Goran Švonja

Personal information
- Date of birth: 12 July 1990 (age 36)
- Place of birth: Novi Sad, SFR Yugoslavia
- Position: Defender

Senior career*
- Years: Team / Apps / (Gls)
- 2008–2012: Veternik
- 2012–2016: Proleter Novi Sad / 78 / (8)
- 2016–2020: Serbian White Eagles
- 2021–2026: Veternik

= Goran Švonja =

Serbian footballer

Goran Švonja (Serbian Cyrillic: Горан Швоња; born 12 July 1990) is a Serbian footballer who played as a defender.

== Career ==

=== Early career ===
Švonja began his career in 2008 with Veternik in the Vojvodina League West. In his debut season, he helped the club achieve promotion to the Serbian League Vojvodina by winning the league title. In 2012, he was signed by Proleter Novi Sad in the Serbian First League. He re-signed with the club in 2014. His final season with Proleter was in the 2015-16 season. Švonja received a trial with Vojvodina in January 2016. After four seasons in the Serbian second division, he left Proleter in 2016 to pursue his career in Canada.

=== Canada ===
In the summer of 2016, he played abroad in the Canadian Soccer League with the Serbian White Eagles. Švonja assisted the club in securing a playoff berth where the Serbs defeated Toronto Atomic in the opening round. The Serbs qualified for the championship final match by defeating FC Ukraine United in the semifinal. He appeared in the championship match where Toronto won the title by defeating Hamilton City.
━━━━━━━━━━━━━━━━━━━━
**REQUIREMENTS:**
• 1. In the Goran Švonja article, which team did the Serbian White Eagles beat in the semifinal?
• 2. Write out the Goran Švonja article from "Personal information" up to and including "Sad / 78 / (8)", and switch "Novi Sad" to "Belgrade".

**SUPPLIED RECORDS:**
━━━━━━━━━━━━━━━━━━━━
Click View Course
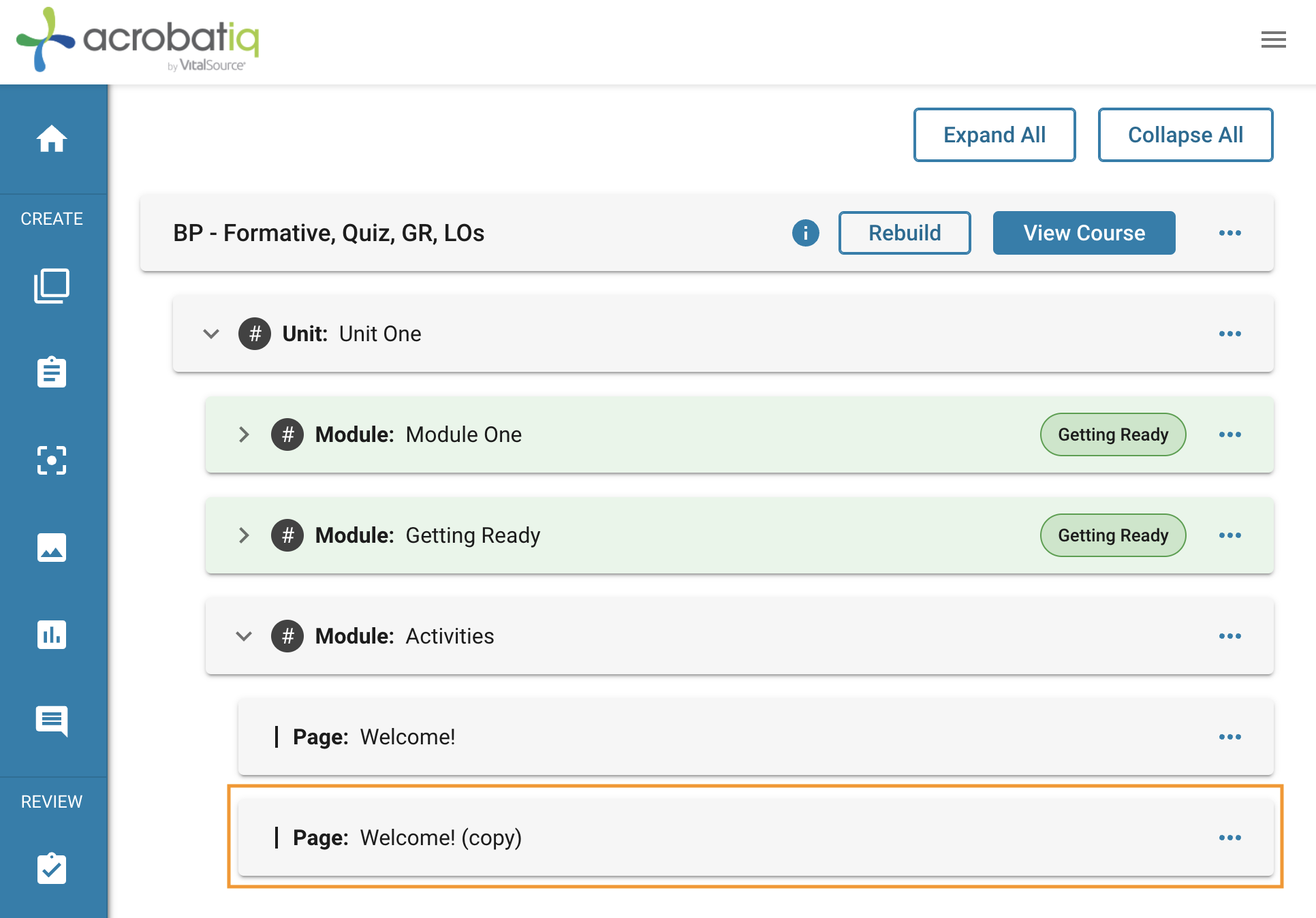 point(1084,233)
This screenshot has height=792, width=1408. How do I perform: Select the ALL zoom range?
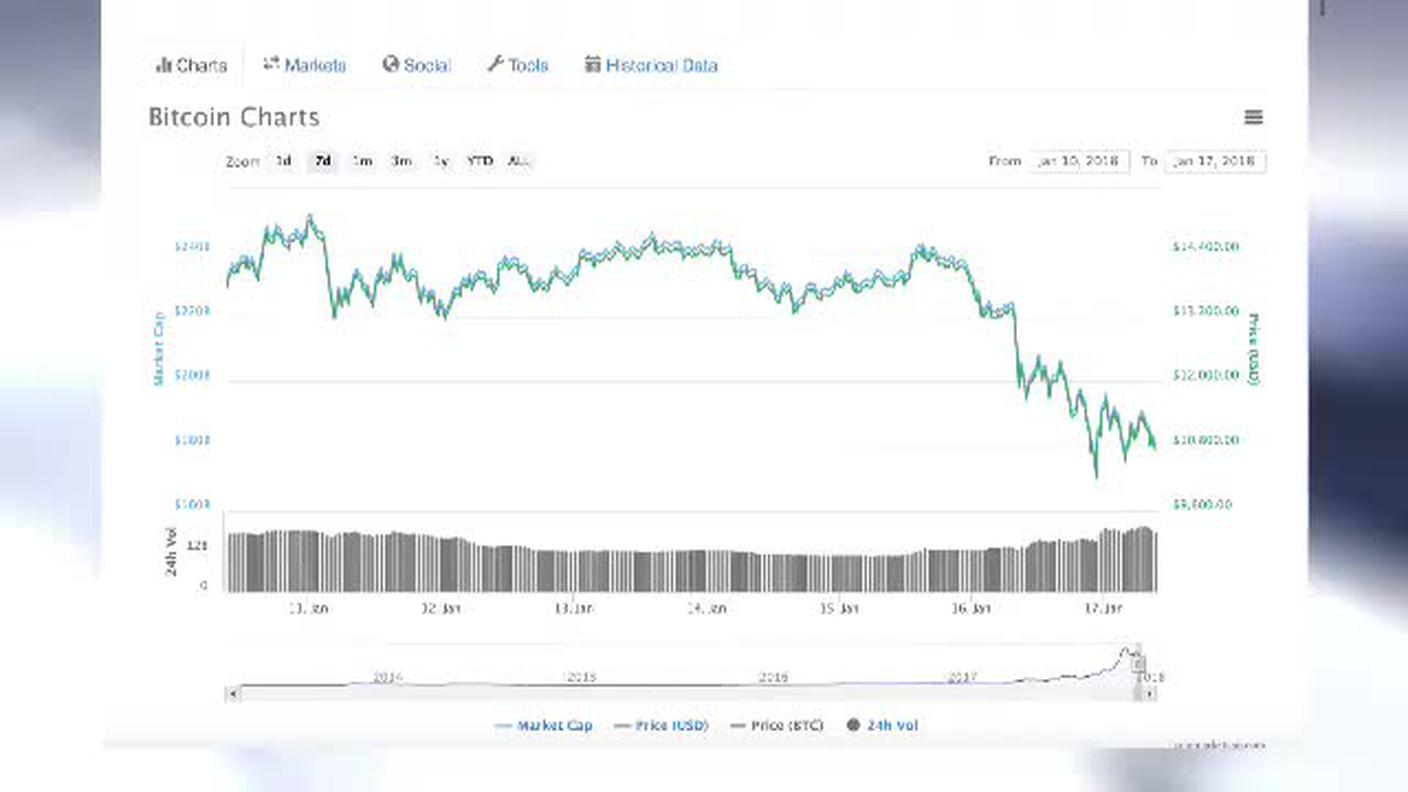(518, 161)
━━━━━━━━━━━━━━━━━━━━
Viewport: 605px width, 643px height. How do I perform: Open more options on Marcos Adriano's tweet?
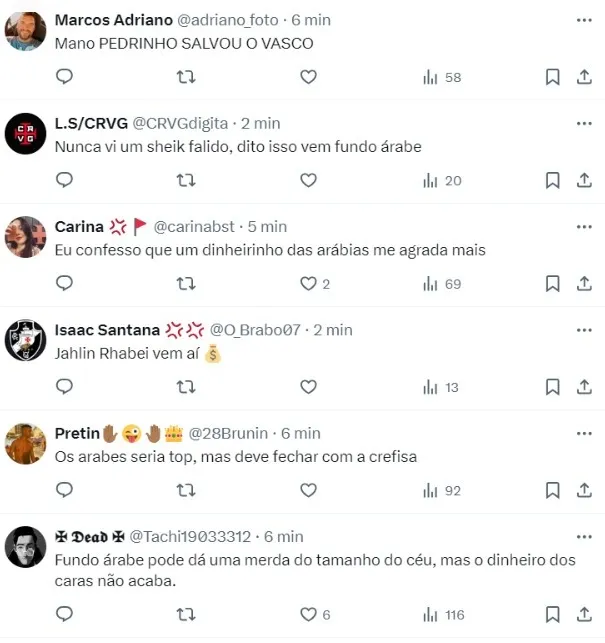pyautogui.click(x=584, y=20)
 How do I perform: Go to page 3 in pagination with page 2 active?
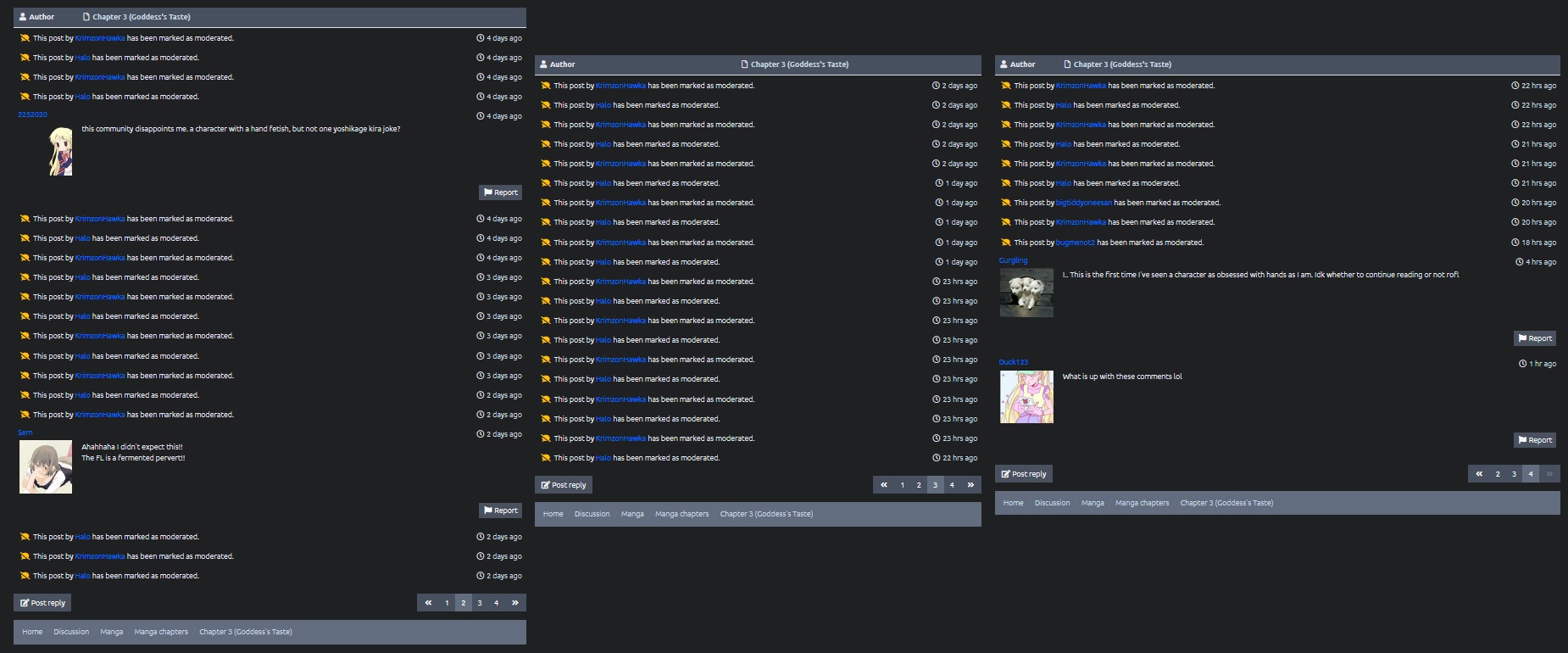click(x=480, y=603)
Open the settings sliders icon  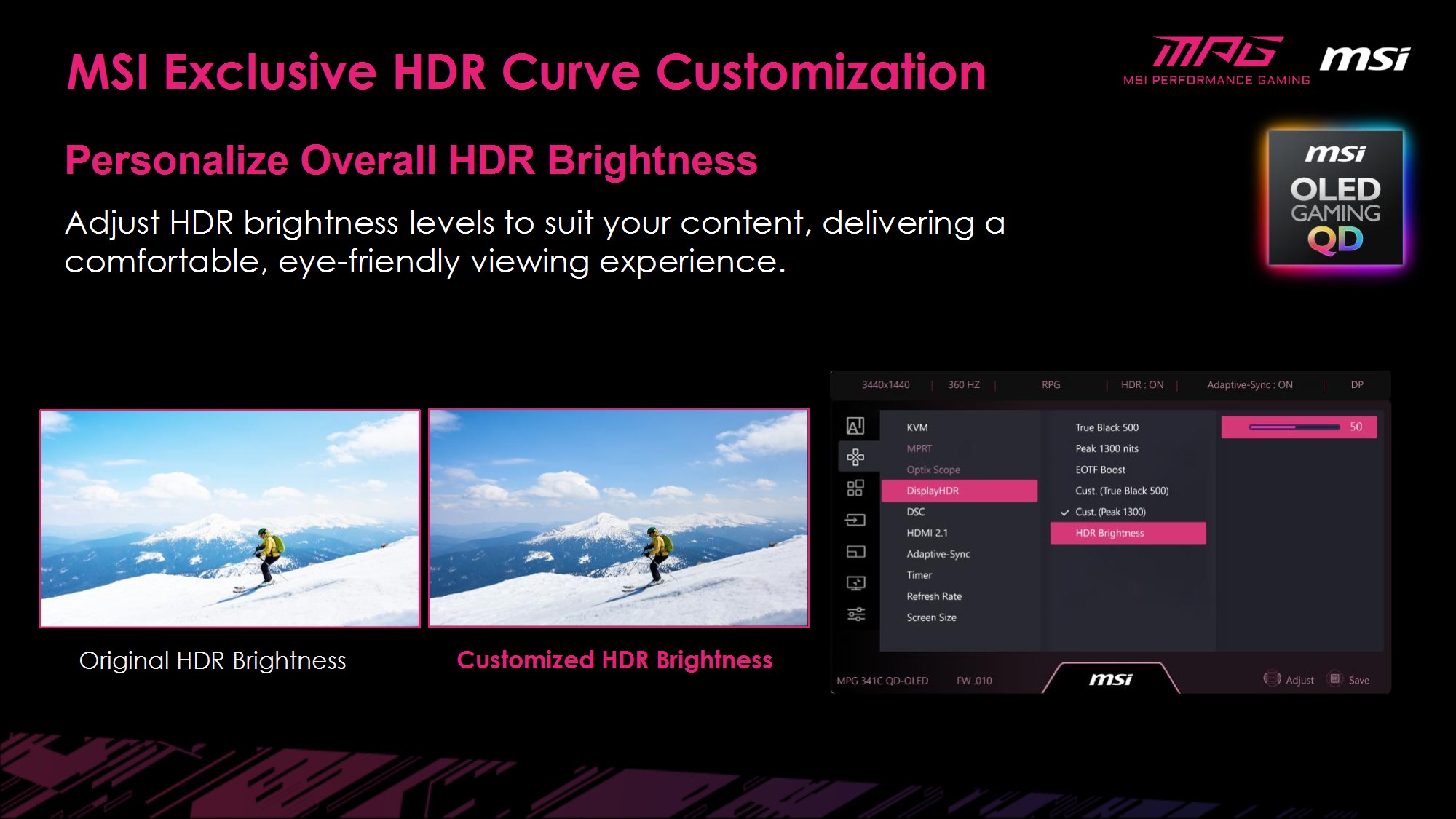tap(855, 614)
━━━━━━━━━━━━━━━━━━━━
**TASK-BY-TASK RESULTS:**
• 1. FC Ukraine United

• 2.
Personal information
- Date of birth: 12 July 1990 (age 36)
- Place of birth: Belgrade, SFR Yugoslavia
- Position: Defender

Senior career*
- Years: Team / Apps / (Gls)
- 2008–2012: Veternik
- 2012–2016: Proleter Belgrade / 78 / (8)